** AIM OF THE TASK **
Wherever "computer" appears in the records below, copy the line that holds it.
--- INFORMATION PROVIDED Enclosed Below ---
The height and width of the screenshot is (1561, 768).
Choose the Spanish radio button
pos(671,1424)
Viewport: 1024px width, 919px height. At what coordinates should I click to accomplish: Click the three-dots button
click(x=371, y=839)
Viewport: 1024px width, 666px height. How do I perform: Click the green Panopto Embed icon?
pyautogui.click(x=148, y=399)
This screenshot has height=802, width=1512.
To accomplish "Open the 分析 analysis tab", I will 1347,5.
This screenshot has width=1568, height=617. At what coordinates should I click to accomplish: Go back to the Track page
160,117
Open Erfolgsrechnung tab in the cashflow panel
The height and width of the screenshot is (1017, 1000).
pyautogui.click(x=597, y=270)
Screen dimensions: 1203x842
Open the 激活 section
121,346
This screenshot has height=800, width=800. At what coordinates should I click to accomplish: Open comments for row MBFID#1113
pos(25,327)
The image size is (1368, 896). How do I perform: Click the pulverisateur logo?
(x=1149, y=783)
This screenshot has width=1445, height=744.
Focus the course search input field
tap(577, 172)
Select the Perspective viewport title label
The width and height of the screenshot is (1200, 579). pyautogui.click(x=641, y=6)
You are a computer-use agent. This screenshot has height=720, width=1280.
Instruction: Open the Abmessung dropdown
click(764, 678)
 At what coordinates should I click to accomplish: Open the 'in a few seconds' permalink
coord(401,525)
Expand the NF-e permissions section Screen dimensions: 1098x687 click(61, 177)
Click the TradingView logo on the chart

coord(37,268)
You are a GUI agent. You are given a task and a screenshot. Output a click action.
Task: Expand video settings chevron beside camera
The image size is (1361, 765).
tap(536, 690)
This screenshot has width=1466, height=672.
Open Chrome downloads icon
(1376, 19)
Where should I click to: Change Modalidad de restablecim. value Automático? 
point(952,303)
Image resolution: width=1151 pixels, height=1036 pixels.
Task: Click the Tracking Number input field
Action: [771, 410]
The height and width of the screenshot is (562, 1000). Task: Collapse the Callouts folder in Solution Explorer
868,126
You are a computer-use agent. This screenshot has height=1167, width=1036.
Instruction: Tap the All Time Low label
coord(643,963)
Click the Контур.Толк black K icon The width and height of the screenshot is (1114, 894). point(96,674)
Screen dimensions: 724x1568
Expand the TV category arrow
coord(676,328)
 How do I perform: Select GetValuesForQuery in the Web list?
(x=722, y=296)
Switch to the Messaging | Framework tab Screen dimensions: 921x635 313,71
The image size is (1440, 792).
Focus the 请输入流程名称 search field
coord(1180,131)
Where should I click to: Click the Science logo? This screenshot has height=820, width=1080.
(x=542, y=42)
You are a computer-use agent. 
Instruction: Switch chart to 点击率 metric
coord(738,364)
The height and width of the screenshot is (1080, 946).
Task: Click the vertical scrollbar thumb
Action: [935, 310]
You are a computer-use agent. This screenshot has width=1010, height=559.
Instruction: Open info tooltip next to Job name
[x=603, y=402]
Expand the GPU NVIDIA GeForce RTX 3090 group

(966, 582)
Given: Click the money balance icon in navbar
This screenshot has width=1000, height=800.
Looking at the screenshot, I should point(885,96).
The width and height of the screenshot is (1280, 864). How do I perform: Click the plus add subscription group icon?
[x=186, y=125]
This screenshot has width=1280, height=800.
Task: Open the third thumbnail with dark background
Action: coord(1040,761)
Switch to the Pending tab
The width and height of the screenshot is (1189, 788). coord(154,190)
--- End of Enclosed INFORMATION PROVIDED ---
** ANSWER TO THE EXERCISE **
You are a computer-use agent. This screenshot has height=720, width=1280.
You are a computer-use agent. This screenshot has height=1167, width=1036.
You are a computer-use agent. 
You are a computer-use agent. This screenshot has width=1010, height=559.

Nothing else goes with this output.